> [TEXT SHOWN]
## BEGIN

Before You Leap: A Dancer Discovers Ease of Movement

Alexander relaxation and awareness techniques changed a professional dancer's approach.

"Movement never lies....Dance should illuminate the landscape of the soul." As Martha Graham said, everything is there in a dancer's movement: her thoughts, feelings, dreams, and doubts. Her entire life history is expressed when she moves. Patterns and groupings on a stage, the architectural design of bodies, phrasing, and movement invention are all essential ingredients in the choreographic process. However, the vehicle of communication for this process is always the dancer.

Dance is the language of the soul spoken through movement. In the absence of words, a simple and mysterious communication is possible. Dance is movement poetry, which the audience receives visually and feels in their body.

A dancer trains for years to become versed in this language by becoming strong, agile, and accomplished. She engages in a rigorous discipline to improve coordination and articulation. Her warm-ups are designed to build strength and range of movement, and her goal is to perform the most difficult movements with ease, grace, and passion. As her training progresses, a simultaneous process is under way that will both direct and limit her future development. She is cultivating habits during her training that are, in large part, unintended and have great physical and psychic impact. In addition, these habits are being conveyed to the audience through her movement, thus altering the nature and meaning of her communication.

Imagine an actor who wants to convey anxiety without words. She will deliberately become more rigid and may move quickly and abruptly. Conversely, a dancer who is habitually rigid in the chest and shoulders, and who is generally tense, unwittingly will convey similar anxiety to the audience either visually or viscerally.

## END

> [STATED EXERCISE 1] Retype the part of the dance essay that opens with the words containing "Alexander relaxation and" and closes with "always the dancer.".
The dance essay and the entries that follow it were taken from unrelated sources.

> [DATA IN THIS EXERCISE]
## BEGIN

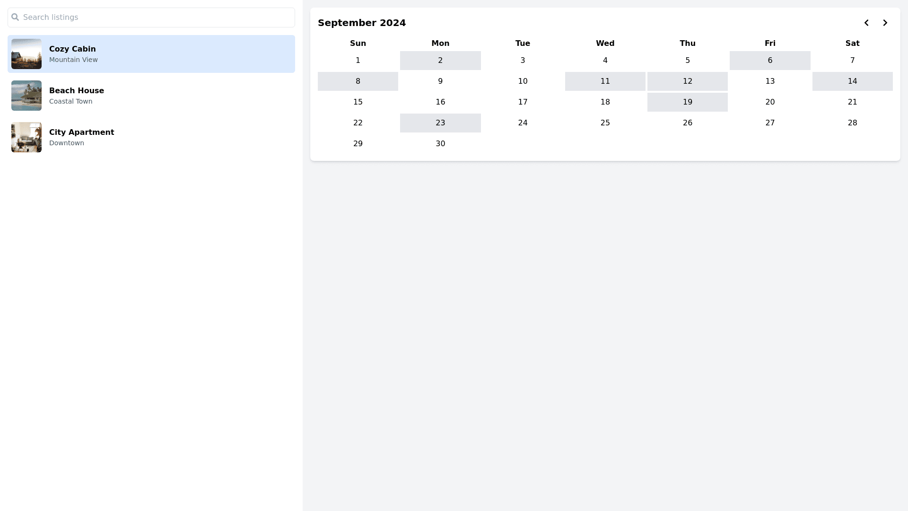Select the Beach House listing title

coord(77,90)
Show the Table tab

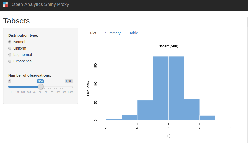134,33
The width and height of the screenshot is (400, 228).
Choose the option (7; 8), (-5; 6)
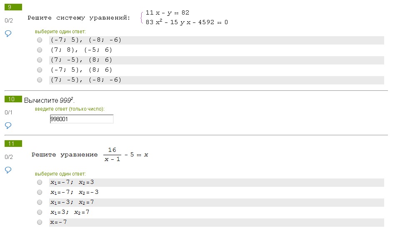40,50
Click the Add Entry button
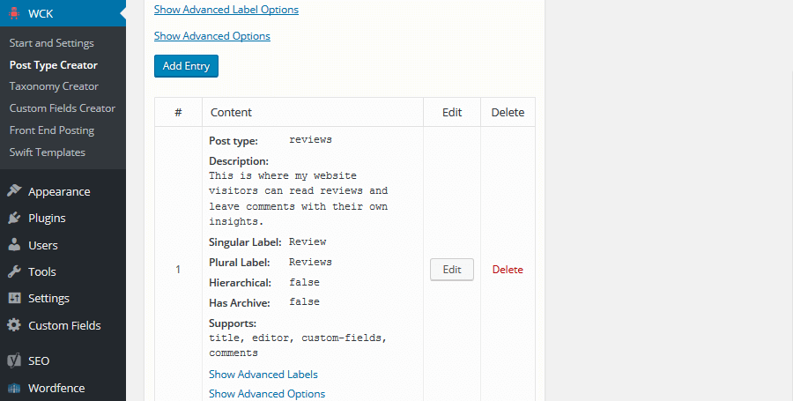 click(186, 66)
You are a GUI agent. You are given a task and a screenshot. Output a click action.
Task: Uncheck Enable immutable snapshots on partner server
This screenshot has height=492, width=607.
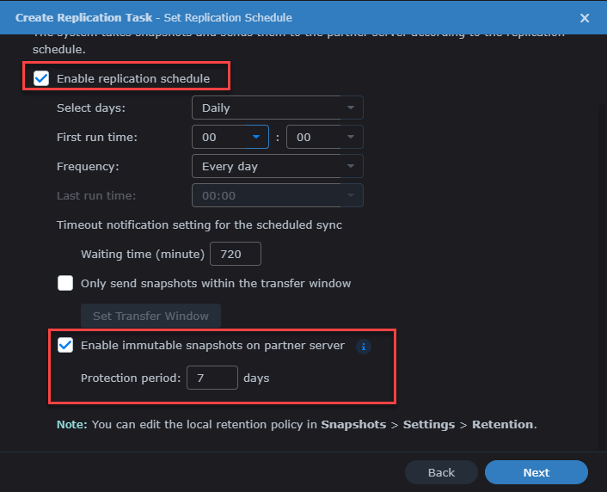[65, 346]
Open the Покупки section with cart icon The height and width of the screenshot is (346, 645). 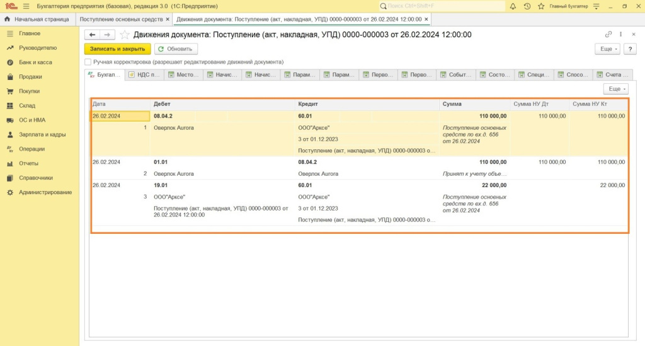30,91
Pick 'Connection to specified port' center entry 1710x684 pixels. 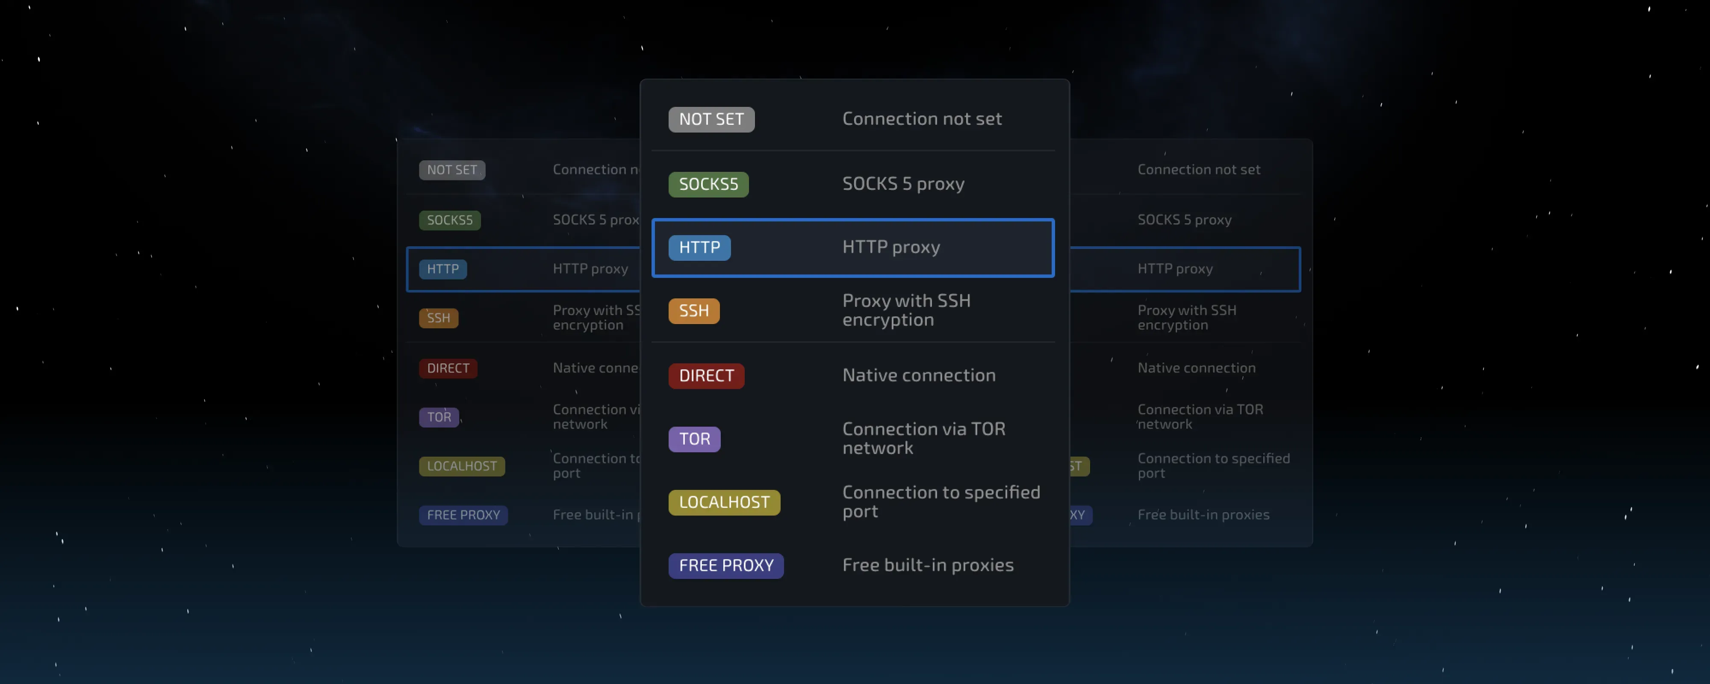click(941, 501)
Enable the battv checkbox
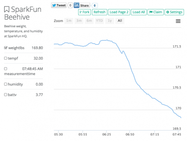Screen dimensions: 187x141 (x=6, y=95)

## END

> [STATED EXERCISE 2] Swap "button" for "link" in the entries, from their first line through the line containing "click(186, 66)", and give back only those lines with everything else unchanged. Leave the pictures out of your answer.

> [RESULT 1]
Alexander relaxation and awareness techniques changed a professional dancer's approach.

"Movement never lies....Dance should illuminate the landscape of the soul." As Martha Graham said, everything is there in a dancer's movement: her thoughts, feelings, dreams, and doubts. Her entire life history is expressed when she moves. Patterns and groupings on a stage, the architectural design of bodies, phrasing, and movement invention are all essential ingredients in the choreographic process. However, the vehicle of communication for this process is always the dancer.

> [RESULT 2]
Select the Beach House listing title

coord(77,90)
Show the Table tab

134,33
The width and height of the screenshot is (400, 228).
Choose the option (7; 8), (-5; 6)
40,50
Click the Add Entry link
 click(186, 66)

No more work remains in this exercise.